### PAGE TEXT ###
# I'd post more if not for Mann Lake



## Tim KS (May 9, 2014)

The "delete" button is right where it always is, a single click and they magically disappear.


----------



## camero7 (Sep 21, 2009)

AstroBee said:


> I may have to put Mann Lake in my spam filter... I'm getting multiple emails per day for the past week, and each one is basically like previous ones sent.



:thumbsup:


----------



## clyderoad (Jun 10, 2012)

Up to 4 a day. And they extended the 11% sale for a extra day too.
I don't remember them pushing this March sale as hard in past years.


----------



## Vance G (Jan 6, 2011)

Beekeeping is done with descretionary dollars and we are eight years into a recession. Mann lake is trying to boost sales thats all.


----------



## Billboard (Dec 28, 2014)

I get atleast 4 in my junk mail and i dont know how but getting 4more in my regular in mail box. Pretty excessive id say


----------



## DPBsbees (Apr 14, 2011)

My order already shipped.


----------



## LeonardS (Mar 13, 2012)

I'm Ok with any emails from Mann Lake regarding sales and weekly specials. I try to buy throughout the year, before I need things and when they are on sale. Much better than waiting until I need something and paying full price.


----------



## jadebees (May 9, 2013)

I was just on their site today. Put stuff in the cart, went to check out, found out shipping was 150% of my whole cart, and closed the site instantly. Do they overnight ship or something , as a policy? Because I won't pay 100's to ship a box. Someone's doing really good, on those rates. Unless they can get that cost down, they will be in my spam filter. I should see if they have options, but I was horrified!


----------



## exmar (Apr 30, 2015)

jadebees said:


> I was just on their site today. Put stuff in the cart, went to check out, found out shipping was 150% of my whole cart, and closed the site instantly. Do they overnight ship or something , as a policy? Because I won't pay 100's to ship a box. Someone's doing really good, on those rates. Unless they can get that cost down, they will be in my spam filter. I should see if they have options, but I was horrified!


Had that problem with most online places until you reach their "free" shipping point. Discovered www.betterbee.com very pleased with their products and shipping.


----------



## DPBsbees (Apr 14, 2011)

jadebees said:


> I was just on their site today. Put stuff in the cart, went to check out, found out shipping was 150% of my whole cart, and closed the site instantly. Do they overnight ship or something , as a policy? Because I won't pay 100's to ship a box. Someone's doing really good, on those rates. Unless they can get that cost down, they will be in my spam filter. I should see if they have options, but I was horrified!


Free shipping after $100 order. Did you just buy one box?


----------



## HarryVanderpool (Apr 11, 2005)

Just look at the bottom of their e-mail and you will find a utility to opt-out of future e-mails.
Not the end of the world....


----------



## Pooh Bear (Jun 19, 2015)

Yes just received an order from betterbee that had reasonably cheap and fast shipping. Will be buying stuff from them again.
###
PARTS OF THE EXERCISE →
1. Copy the stretch of the Mann Lake thread from "Not the end" through "from them again.".
2. Carry on the forum thread about Mann Lake emails from the point where it ends.
You won't need the items that come after the forum thread.
### RECORDED INFORMATION ###
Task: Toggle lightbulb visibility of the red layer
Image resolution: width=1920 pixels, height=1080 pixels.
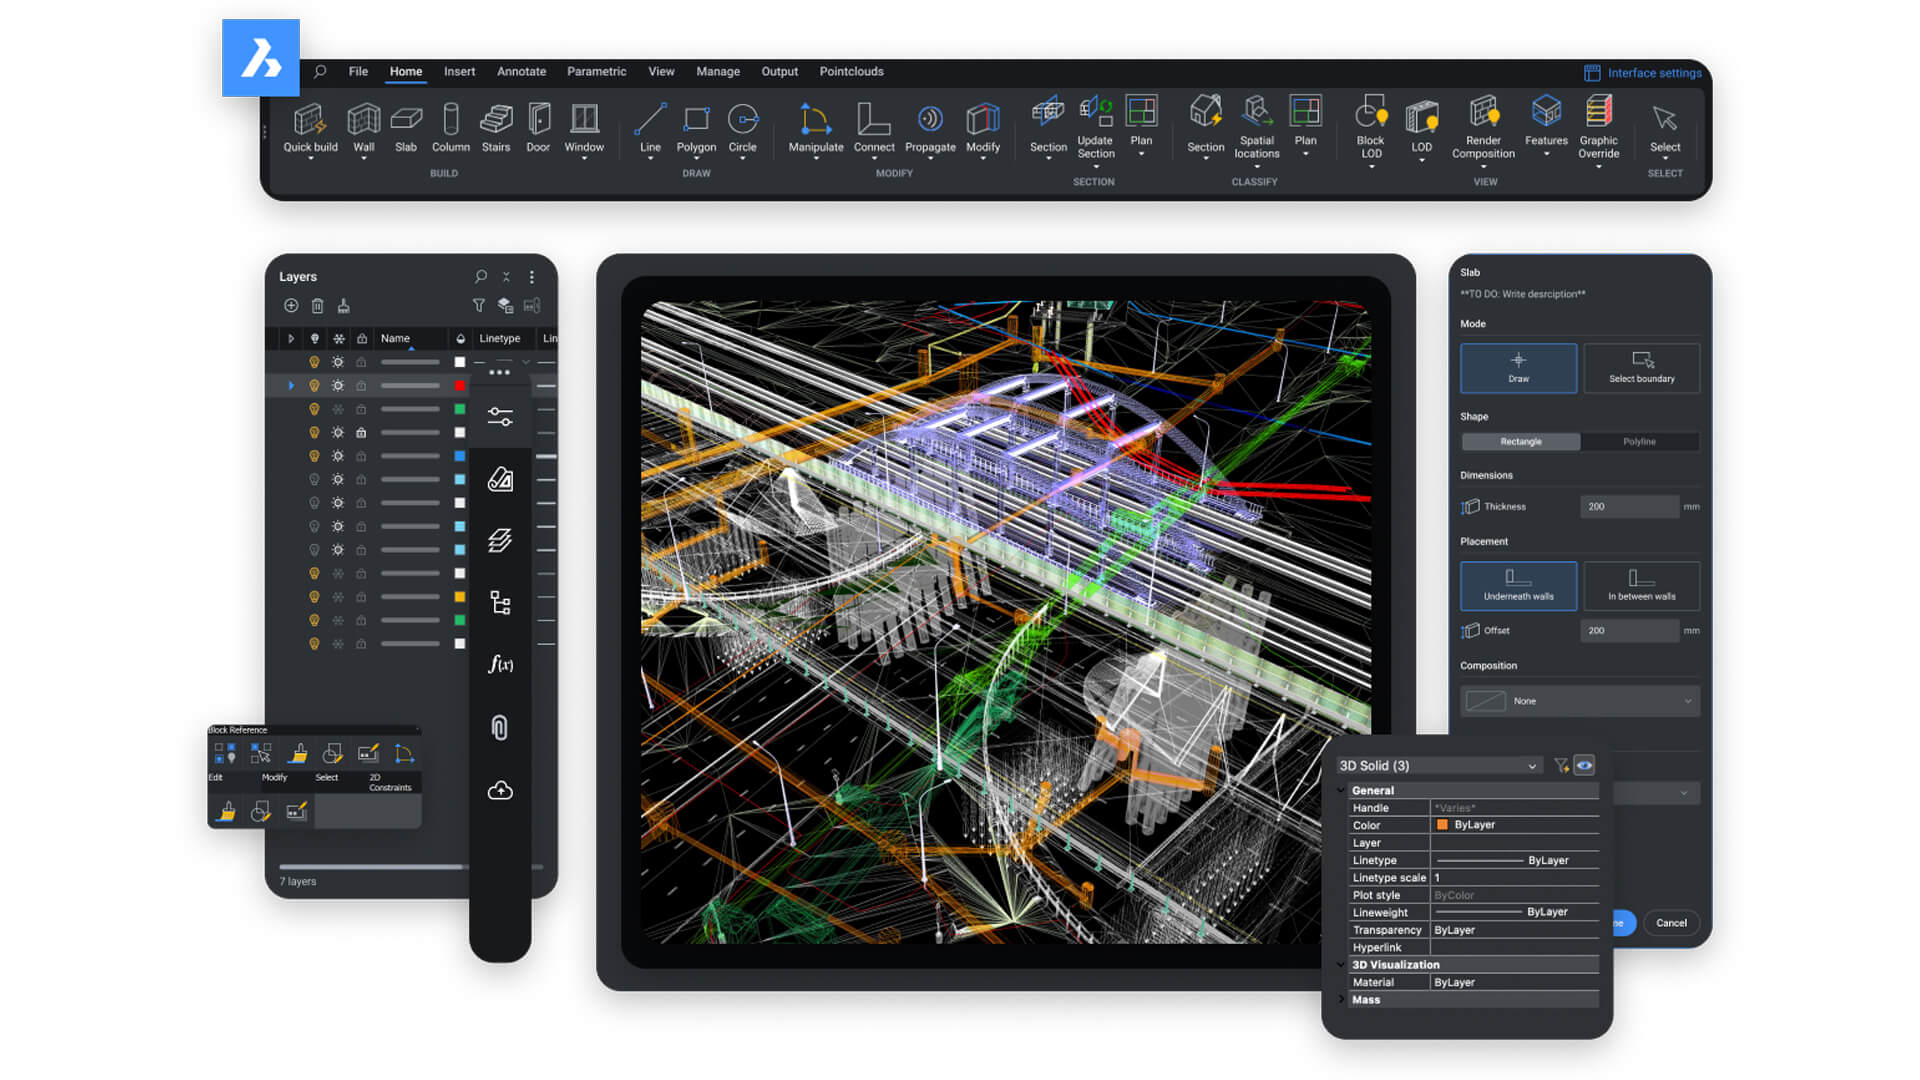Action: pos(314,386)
###
### RECORDED INFORMATION ###
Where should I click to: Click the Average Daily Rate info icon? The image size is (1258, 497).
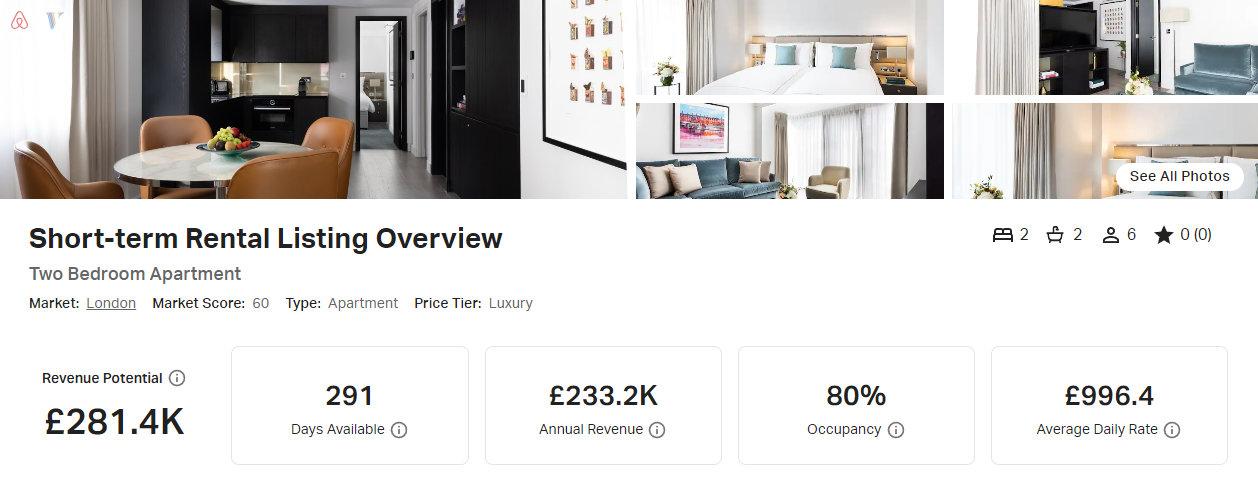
###
### RECORDED INFORMATION ###
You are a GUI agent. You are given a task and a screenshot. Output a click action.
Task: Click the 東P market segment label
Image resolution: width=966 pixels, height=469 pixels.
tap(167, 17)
###
THE RESPONSES →
1.
Not the end of the world....


----------



## Pooh Bear (Jun 19, 2015)

Yes just received an order from betterbee that had reasonably cheap and fast shipping. Will be buying stuff from them again.

2.
----------



## snapper1d (Apr 8, 2011)

AstroBee said:


> I may have to put Mann Lake in my spam filter... I'm getting multiple emails per day for the past week, and each one is basically like previous ones sent.


Yep I said something to them yesterday about all the emails.I dont want to opt out but I dang sure dont care to get the basically same thing 4-5 times a day.


----------



## Honey-4-All (Dec 19, 2008)

*Anyone else getting spammed to death by Mann Lake?*

Since the first of March I have received 19-20 emails from Mann Lake touting this or that product and/or sale. 

In one week....????? 

IMO its a good way to have turn people off right quick no matter how good the deals might be. 

Anyone else have this happen or am I the only one they are annoying the heck out of. :no:


----------



## Rader Sidetrack (Nov 30, 2011)

*Re: Anyone else getting spammed to death by Mann Lake?*

You are not alone ... 
http://www.beesource.com/forums/showthread.php?322084-I-d-post-more-if-not-for-Mann-Lake


UPDATE: There used to be _two threads_ on this topic, and my post was in the _second_ thread, linking to this thread. Now I see that Barry has merged the two threads into one. 

.


----------



## Nabber86 (Apr 15, 2009)

HarryVanderpool said:


> Just look at the bottom of their e-mail and you will find a utility to opt-out of future e-mails.
> Not the end of the world....


Do people still not know how to do this?


----------



## Roland (Dec 14, 2008)

*Re: Anyone else getting spammed to death by Mann Lake?*

Yup. They have rubbed me the wrong way more than once. Someday I will drive up there and speak my mind.

Crazy Roland


----------



## Honey-4-All (Dec 19, 2008)

*Re: Anyone else getting spammed to death by Mann Lake?*



Rader Sidetrack said:


> You are not alone ...
> http://www.beesource.com/forums/showthread.php?322084-I-d-post-more-if-not-for-Mann-Lake


Hadn't seen that. Obviously the person in charge of SPamming at ML needs a chewing. I sent them an email about it. Guess what I got back. An out reply saying so and so was out of the office. Nice to know they set the auto "beat em to death" button to the auto position.... and went on vacation where not even the NSA would find 'em.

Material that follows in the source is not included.